§ **Le consegne**
A. Trascrivi fedelmente il passo del testo sul conferimento d'azienda che va da "Laddove l’Amministrazione finanziaria" fino a "gruppo o individuo.".
B. Le seguenti affermazioni concordano con il testo sul conferimento d'azienda? Rispondi sì o no a ciascuna, citando alla lettera le parole del testo che lo stabiliscono. (i) La sentenza della Corte di cassazione richiamata è la n. 8542 del 29 aprile 2016. (ii) Quando riqualifica la cessione totalitaria delle quote come cessione di azienda, l'Amministrazione finanziaria deve provare l'intento elusivo delle parti. (iii) L'articolo 20 del Testo unico sul registro dà preminente rilievo al titolo e alla forma apparente dell'atto.
C. Come proseguiresti il testo sul conferimento d'azienda a partire dal punto in cui si interrompe?

§ **Testo da leggere**
____________________

Elusivo il conferimento d’azienda
se poi si cedono le quote societarie

L’articolo 20 del Testo unico sul registro “attribuisce preminente rilievo all’intrinseca natura e agli effetti giuridici dell’atto, rispetto al suo titolo e alla sua forma apparente”

Laddove l’Amministrazione finanziaria riqualifica come cessione di azienda la cessione totalitaria delle quote di una società, non è tenuta a provare l’intento elusivo delle parti, poiché i due negozi hanno identica funzione economica, consistente nel trasferimento del potere di godimento e disposizione dell’azienda da un gruppo di soggetti a un altro gruppo o individuo.
Il principio è stato riaffermato dalla Corte di cassazione nella sentenza n. 8542 del 29 aprile 2016, in linea con numerose precedenti pronunce.

____________________

§ **Materiale fornito**
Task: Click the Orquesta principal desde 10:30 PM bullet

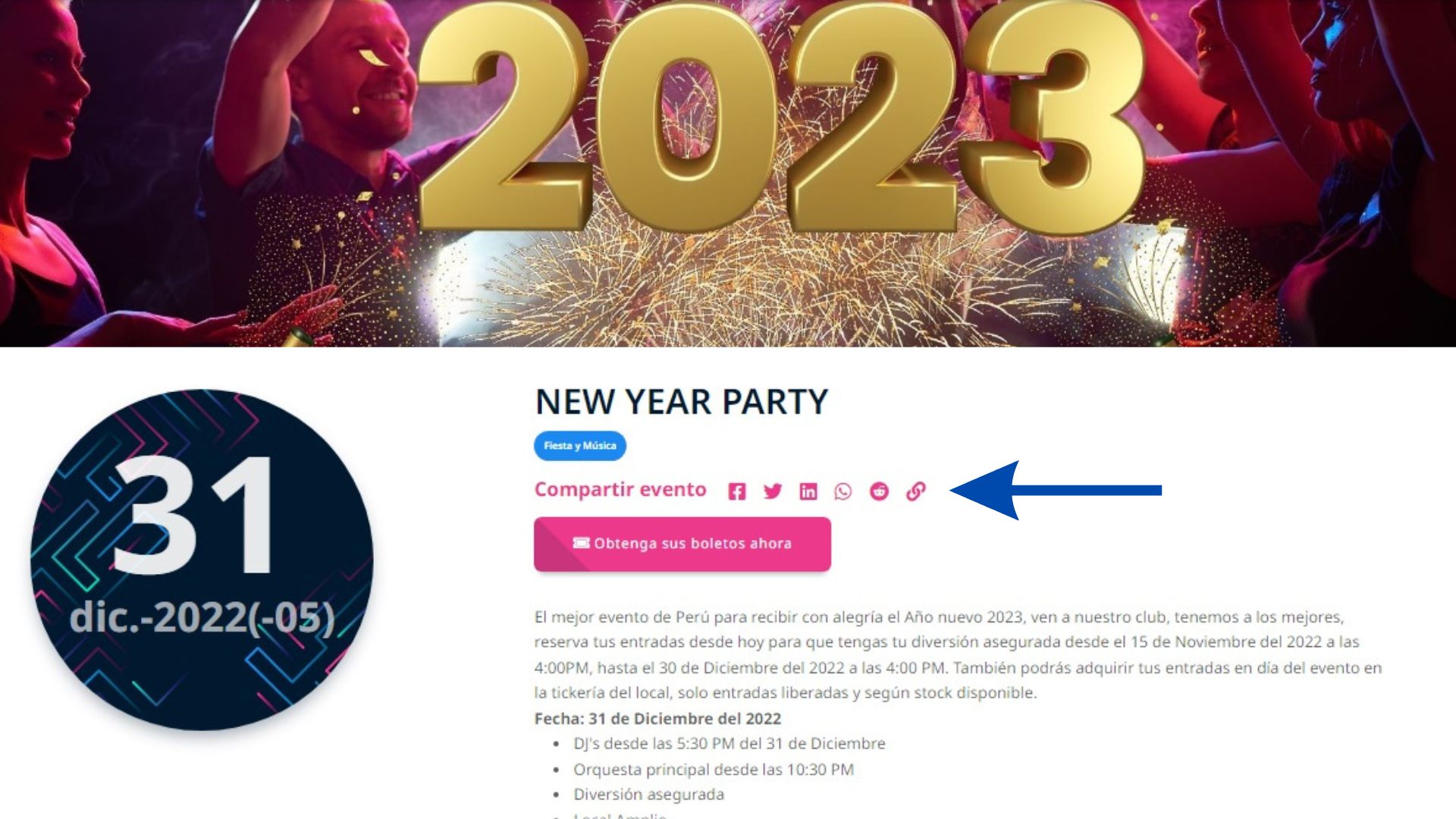Action: 714,770
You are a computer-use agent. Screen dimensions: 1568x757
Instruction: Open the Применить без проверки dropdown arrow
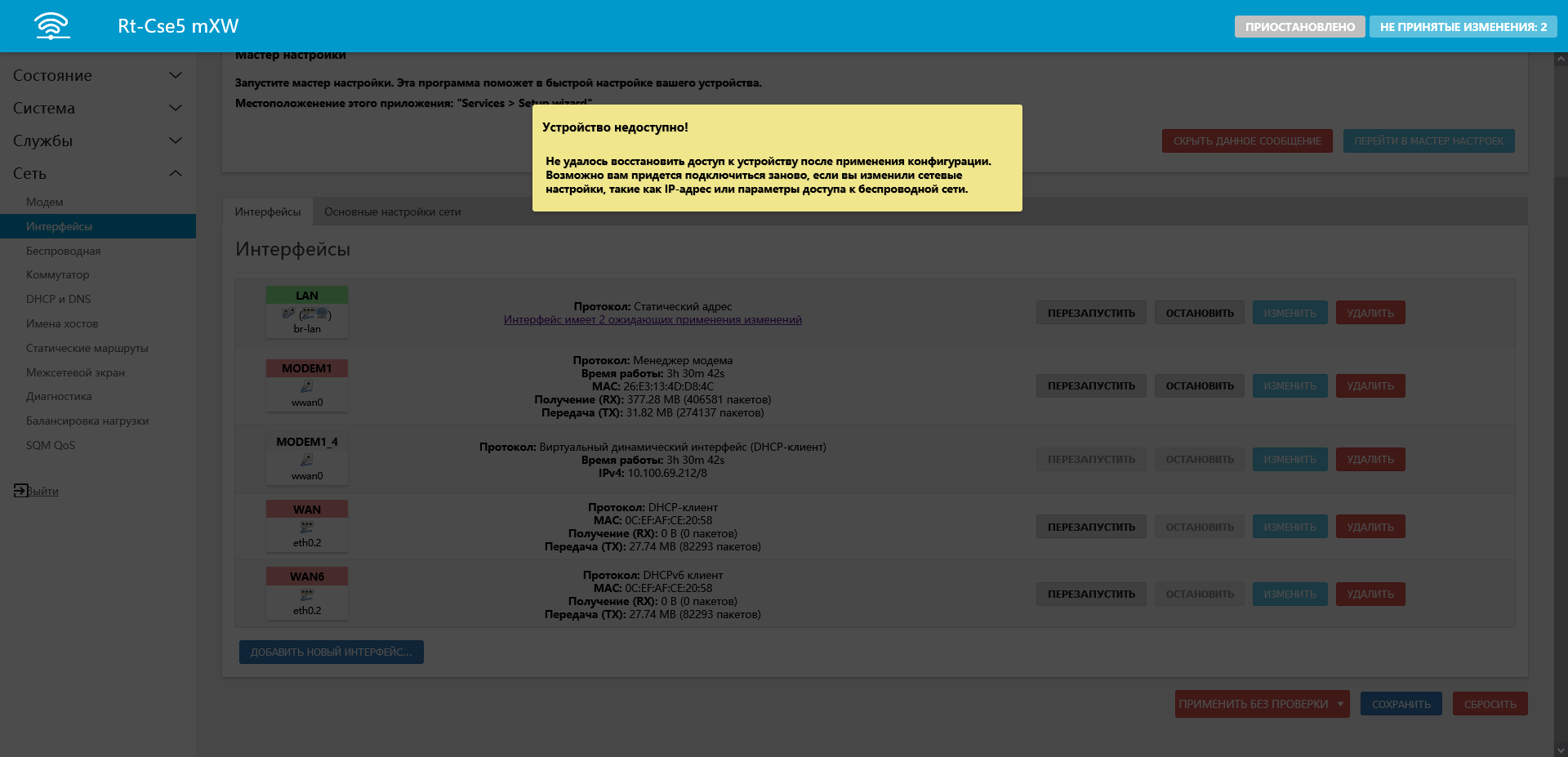click(1340, 704)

____________________

§ **Risposte per consegna**
A.
Laddove l’Amministrazione finanziaria riqualifica come cessione di azienda la cessione totalitaria delle quote di una società, non è tenuta a provare l’intento elusivo delle parti, poiché i due negozi hanno identica funzione economica, consistente nel trasferimento del potere di godimento e disposizione dell’azienda da un gruppo di soggetti a un altro gruppo o individuo.

B.
(i) Sì: "nella sentenza n. 8542 del 29 aprile 2016".
(ii) No: "non è tenuta a provare l’intento elusivo delle parti".
(iii) No: "attribuisce preminente rilievo all’intrinseca natura e agli effetti giuridici dell’atto, rispetto al suo titolo e alla sua forma apparente".

C.
La vicenda processuale
Il contenzioso esaminato dalla Suprema corte trae origine dai ricorsi proposti avverso avvisi di liquidazione con i quali l’ufficio contestava alla società Alfa e al terzo acquirente delle quote, che i negozi – registrati nella medesima data – con i quali
  • Alfa aveva dapprima conferito il ramo d’azienda in una società di nuova costituzione, Beta
  • Beta aveva successivamente ceduto le relative quote di partecipazione ad un soggetto terzo,realizzavano in realtà un’unica operazione avente a oggetto la cessione di un ramo d’azienda, da assoggettare come tale all’imposta di registro.
La Ctp di Milano accoglieva i ricorsi proposti dalle parti coinvolte.
A seguito di appello, la Ctr Lombardia confermava la decisione di primo grado, ritenendo, in particolare, affetto da nullità l’avviso di liquidazione notificato al terzo acquirente delle quote della società Beta, sul presupposto che tali atti impositivi avrebbero dovuto essere notificati alla società Beta, destinataria del conferimento d’azienda.
 
Avverso tale sentenza, l’Amministrazione finanziaria ha proposto ricorso in Cassazione, eccependo la violazione di legge e, più specificamente, degli articoli 20 e 57 del Dpr 131/1986.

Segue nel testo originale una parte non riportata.